**REQUIRED ACTION**
Among the records below, which lines contain the string "computer"? Report them.

____ EXCERPTED DATA

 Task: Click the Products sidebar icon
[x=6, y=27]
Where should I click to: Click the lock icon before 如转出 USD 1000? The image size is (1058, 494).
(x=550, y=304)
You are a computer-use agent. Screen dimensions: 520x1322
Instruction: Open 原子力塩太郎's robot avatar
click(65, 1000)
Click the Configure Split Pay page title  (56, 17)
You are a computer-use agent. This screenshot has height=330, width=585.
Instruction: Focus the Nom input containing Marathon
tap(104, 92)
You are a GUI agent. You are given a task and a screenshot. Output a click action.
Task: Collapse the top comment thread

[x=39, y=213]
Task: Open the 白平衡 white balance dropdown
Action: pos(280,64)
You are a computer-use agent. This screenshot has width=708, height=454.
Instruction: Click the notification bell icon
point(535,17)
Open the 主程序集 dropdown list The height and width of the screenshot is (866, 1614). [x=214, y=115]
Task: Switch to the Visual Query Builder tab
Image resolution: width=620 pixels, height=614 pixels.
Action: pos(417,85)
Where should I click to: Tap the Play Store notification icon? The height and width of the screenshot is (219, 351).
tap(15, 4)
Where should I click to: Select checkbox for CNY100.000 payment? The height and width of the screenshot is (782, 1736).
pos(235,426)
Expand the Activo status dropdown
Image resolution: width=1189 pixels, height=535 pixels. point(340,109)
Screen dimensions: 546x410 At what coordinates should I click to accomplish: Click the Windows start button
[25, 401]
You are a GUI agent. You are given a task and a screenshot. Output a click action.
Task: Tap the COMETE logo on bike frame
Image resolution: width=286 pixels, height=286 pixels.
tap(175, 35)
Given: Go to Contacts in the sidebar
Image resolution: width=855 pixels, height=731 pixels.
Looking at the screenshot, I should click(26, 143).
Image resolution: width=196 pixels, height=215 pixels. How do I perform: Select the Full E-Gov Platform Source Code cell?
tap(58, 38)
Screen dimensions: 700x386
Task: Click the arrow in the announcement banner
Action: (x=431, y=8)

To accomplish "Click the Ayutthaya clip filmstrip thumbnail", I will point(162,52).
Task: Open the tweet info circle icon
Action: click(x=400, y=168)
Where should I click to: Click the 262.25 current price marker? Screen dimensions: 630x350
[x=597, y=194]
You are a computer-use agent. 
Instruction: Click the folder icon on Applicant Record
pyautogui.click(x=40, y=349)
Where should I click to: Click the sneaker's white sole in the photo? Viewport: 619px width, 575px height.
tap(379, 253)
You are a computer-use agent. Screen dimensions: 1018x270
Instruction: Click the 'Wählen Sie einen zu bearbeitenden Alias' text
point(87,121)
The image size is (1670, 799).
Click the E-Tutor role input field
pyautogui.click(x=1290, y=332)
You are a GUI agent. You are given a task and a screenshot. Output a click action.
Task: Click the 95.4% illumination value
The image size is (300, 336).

________

**ANSWER SPACE**
You are a computer-use agent. Screen dimensions: 520x1322
You are a computer-use agent. This screenshot has height=330, width=585.
You are a computer-use agent. This screenshot has width=708, height=454.
You are a computer-use agent. 
You are a computer-use agent. Screen dimensions: 1018x270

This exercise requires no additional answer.